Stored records
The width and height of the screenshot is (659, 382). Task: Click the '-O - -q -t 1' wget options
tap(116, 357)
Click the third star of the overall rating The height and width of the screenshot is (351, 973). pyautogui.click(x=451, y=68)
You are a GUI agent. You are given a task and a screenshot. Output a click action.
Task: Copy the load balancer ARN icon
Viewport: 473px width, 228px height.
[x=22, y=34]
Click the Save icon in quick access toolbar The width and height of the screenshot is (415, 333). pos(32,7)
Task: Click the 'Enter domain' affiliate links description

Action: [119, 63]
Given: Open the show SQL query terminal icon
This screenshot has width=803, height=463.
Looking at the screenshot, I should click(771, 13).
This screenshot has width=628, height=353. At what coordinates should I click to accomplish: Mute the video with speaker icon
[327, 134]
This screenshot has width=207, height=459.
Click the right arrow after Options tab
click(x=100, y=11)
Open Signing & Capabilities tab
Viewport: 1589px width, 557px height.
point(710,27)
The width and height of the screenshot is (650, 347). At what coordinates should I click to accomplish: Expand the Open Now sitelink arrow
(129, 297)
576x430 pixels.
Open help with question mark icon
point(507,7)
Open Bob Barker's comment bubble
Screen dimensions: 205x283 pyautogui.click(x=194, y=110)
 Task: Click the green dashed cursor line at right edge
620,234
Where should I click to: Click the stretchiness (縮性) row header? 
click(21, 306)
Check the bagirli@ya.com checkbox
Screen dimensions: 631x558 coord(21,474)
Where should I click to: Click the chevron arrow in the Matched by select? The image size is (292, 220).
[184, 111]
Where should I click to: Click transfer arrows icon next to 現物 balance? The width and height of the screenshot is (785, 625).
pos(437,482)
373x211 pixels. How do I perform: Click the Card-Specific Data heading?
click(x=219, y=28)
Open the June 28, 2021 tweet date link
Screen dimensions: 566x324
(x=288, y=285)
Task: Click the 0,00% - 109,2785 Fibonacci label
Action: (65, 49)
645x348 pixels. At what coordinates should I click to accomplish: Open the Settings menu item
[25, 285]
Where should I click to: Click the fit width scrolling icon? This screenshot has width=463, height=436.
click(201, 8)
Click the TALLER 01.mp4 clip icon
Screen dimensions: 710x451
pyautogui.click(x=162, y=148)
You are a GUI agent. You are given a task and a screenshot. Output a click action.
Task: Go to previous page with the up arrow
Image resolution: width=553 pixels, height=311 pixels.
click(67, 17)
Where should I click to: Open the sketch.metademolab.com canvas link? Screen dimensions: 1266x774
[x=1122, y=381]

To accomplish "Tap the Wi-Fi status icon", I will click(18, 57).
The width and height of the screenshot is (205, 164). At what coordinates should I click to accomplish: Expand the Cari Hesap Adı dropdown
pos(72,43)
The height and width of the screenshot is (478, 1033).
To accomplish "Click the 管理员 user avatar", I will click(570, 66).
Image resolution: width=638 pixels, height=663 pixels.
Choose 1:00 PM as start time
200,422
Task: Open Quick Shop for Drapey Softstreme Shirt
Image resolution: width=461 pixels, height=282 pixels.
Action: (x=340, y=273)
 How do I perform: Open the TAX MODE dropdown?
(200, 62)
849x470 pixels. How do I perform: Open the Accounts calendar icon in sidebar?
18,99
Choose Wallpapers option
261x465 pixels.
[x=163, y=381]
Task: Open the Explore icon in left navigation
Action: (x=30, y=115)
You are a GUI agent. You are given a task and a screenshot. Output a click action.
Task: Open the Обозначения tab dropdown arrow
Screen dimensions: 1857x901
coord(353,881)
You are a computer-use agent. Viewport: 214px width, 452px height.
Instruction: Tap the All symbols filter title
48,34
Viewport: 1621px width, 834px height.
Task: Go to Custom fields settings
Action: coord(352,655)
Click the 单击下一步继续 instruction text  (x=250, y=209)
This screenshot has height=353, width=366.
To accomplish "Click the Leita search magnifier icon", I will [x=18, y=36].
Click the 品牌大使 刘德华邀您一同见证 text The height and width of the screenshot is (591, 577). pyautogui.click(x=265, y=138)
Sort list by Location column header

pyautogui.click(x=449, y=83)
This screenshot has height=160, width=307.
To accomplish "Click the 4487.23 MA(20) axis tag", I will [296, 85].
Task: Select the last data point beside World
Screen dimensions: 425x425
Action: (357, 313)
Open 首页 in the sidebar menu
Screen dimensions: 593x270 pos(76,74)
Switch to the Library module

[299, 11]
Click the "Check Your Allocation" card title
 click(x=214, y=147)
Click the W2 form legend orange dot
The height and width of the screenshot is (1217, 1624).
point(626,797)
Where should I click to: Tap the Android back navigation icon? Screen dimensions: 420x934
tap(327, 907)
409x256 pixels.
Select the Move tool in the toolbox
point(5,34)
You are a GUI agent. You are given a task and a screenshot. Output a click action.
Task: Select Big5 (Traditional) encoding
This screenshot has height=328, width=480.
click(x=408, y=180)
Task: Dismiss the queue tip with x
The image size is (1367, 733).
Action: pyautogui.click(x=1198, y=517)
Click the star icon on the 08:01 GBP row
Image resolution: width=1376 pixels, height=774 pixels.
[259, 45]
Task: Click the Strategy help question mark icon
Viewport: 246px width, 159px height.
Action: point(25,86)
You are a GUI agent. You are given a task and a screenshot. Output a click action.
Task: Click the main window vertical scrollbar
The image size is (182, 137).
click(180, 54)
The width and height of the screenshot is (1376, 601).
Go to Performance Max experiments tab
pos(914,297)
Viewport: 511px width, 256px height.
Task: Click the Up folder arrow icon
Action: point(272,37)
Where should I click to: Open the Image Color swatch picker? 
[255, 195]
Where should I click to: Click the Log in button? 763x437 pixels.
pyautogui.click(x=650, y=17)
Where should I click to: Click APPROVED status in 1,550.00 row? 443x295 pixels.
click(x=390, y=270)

| EXERCISE AIM |
Whatever appears in the data above is to be set down exactly.

| SOLUTION FOR THIS PROBLEM |
The width and height of the screenshot is (659, 382). Task: Click the '-O - -q -t 1' wget options
tap(116, 357)
Click the third star of the overall rating The height and width of the screenshot is (351, 973). pyautogui.click(x=451, y=68)
You are a GUI agent. You are given a task and a screenshot. Output a click action.
Task: Copy the load balancer ARN icon
Viewport: 473px width, 228px height.
[x=22, y=34]
Click the Save icon in quick access toolbar The width and height of the screenshot is (415, 333). pos(32,7)
Task: Click the 'Enter domain' affiliate links description

Action: [119, 63]
Given: Open the show SQL query terminal icon
This screenshot has width=803, height=463.
Looking at the screenshot, I should click(771, 13).
This screenshot has width=628, height=353. At what coordinates should I click to accomplish: Mute the video with speaker icon
[327, 134]
This screenshot has width=207, height=459.
Click the right arrow after Options tab
click(x=100, y=11)
Open Signing & Capabilities tab
Viewport: 1589px width, 557px height.
point(710,27)
The width and height of the screenshot is (650, 347). At what coordinates should I click to accomplish: Expand the Open Now sitelink arrow
(129, 297)
576x430 pixels.
Open help with question mark icon
point(507,7)
Open Bob Barker's comment bubble
Screen dimensions: 205x283 pyautogui.click(x=194, y=110)
 Task: Click the green dashed cursor line at right edge
620,234
Where should I click to: Click the stretchiness (縮性) row header? 
click(21, 306)
Check the bagirli@ya.com checkbox
Screen dimensions: 631x558 coord(21,474)
Where should I click to: Click the chevron arrow in the Matched by select? The image size is (292, 220).
[184, 111]
Where should I click to: Click transfer arrows icon next to 現物 balance? The width and height of the screenshot is (785, 625).
pos(437,482)
373x211 pixels. How do I perform: Click the Card-Specific Data heading?
click(x=219, y=28)
Open the June 28, 2021 tweet date link
Screen dimensions: 566x324
(x=288, y=285)
Task: Click the 0,00% - 109,2785 Fibonacci label
Action: (65, 49)
645x348 pixels. At what coordinates should I click to accomplish: Open the Settings menu item
[25, 285]
Where should I click to: Click the fit width scrolling icon? This screenshot has width=463, height=436.
click(201, 8)
Click the TALLER 01.mp4 clip icon
Screen dimensions: 710x451
pyautogui.click(x=162, y=148)
You are a GUI agent. You are given a task and a screenshot. Output a click action.
Task: Go to previous page with the up arrow
Image resolution: width=553 pixels, height=311 pixels.
click(67, 17)
Where should I click to: Open the sketch.metademolab.com canvas link? Screen dimensions: 1266x774
[x=1122, y=381]

To accomplish "Tap the Wi-Fi status icon", I will click(18, 57).
The width and height of the screenshot is (205, 164). At what coordinates should I click to accomplish: Expand the Cari Hesap Adı dropdown
pos(72,43)
The height and width of the screenshot is (478, 1033).
To accomplish "Click the 管理员 user avatar", I will click(570, 66).
Image resolution: width=638 pixels, height=663 pixels.
Choose 1:00 PM as start time
200,422
Task: Open Quick Shop for Drapey Softstreme Shirt
Image resolution: width=461 pixels, height=282 pixels.
Action: (x=340, y=273)
 How do I perform: Open the TAX MODE dropdown?
(200, 62)
849x470 pixels. How do I perform: Open the Accounts calendar icon in sidebar?
18,99
Choose Wallpapers option
261x465 pixels.
[x=163, y=381]
Task: Open the Explore icon in left navigation
Action: (x=30, y=115)
You are a GUI agent. You are given a task and a screenshot. Output a click action.
Task: Open the Обозначения tab dropdown arrow
Screen dimensions: 1857x901
coord(353,881)
You are a computer-use agent. Viewport: 214px width, 452px height.
Instruction: Tap the All symbols filter title
48,34
Viewport: 1621px width, 834px height.
Task: Go to Custom fields settings
Action: coord(352,655)
Click the 单击下一步继续 instruction text  (x=250, y=209)
This screenshot has height=353, width=366.
To accomplish "Click the Leita search magnifier icon", I will [x=18, y=36].
Click the 品牌大使 刘德华邀您一同见证 text The height and width of the screenshot is (591, 577). pyautogui.click(x=265, y=138)
Sort list by Location column header

pyautogui.click(x=449, y=83)
This screenshot has height=160, width=307.
To accomplish "Click the 4487.23 MA(20) axis tag", I will [296, 85].
Task: Select the last data point beside World
Screen dimensions: 425x425
Action: (357, 313)
Open 首页 in the sidebar menu
Screen dimensions: 593x270 pos(76,74)
Switch to the Library module

[299, 11]
Click the "Check Your Allocation" card title
 click(x=214, y=147)
Click the W2 form legend orange dot
The height and width of the screenshot is (1217, 1624).
point(626,797)
Where should I click to: Tap the Android back navigation icon? Screen dimensions: 420x934
tap(327, 907)
409x256 pixels.
Select the Move tool in the toolbox
point(5,34)
You are a GUI agent. You are given a task and a screenshot. Output a click action.
Task: Select Big5 (Traditional) encoding
This screenshot has height=328, width=480.
click(x=408, y=180)
Task: Dismiss the queue tip with x
The image size is (1367, 733).
Action: pyautogui.click(x=1198, y=517)
Click the star icon on the 08:01 GBP row
Image resolution: width=1376 pixels, height=774 pixels.
[259, 45]
Task: Click the Strategy help question mark icon
Viewport: 246px width, 159px height.
Action: point(25,86)
You are a GUI agent. You are given a task and a screenshot. Output a click action.
Task: Click the main window vertical scrollbar
The image size is (182, 137).
click(180, 54)
The width and height of the screenshot is (1376, 601).
Go to Performance Max experiments tab
pos(914,297)
Viewport: 511px width, 256px height.
Task: Click the Up folder arrow icon
Action: point(272,37)
Where should I click to: Open the Image Color swatch picker? 
[255, 195]
Where should I click to: Click the Log in button? 763x437 pixels.
pyautogui.click(x=650, y=17)
Where should I click to: Click APPROVED status in 1,550.00 row? 443x295 pixels.
click(x=390, y=270)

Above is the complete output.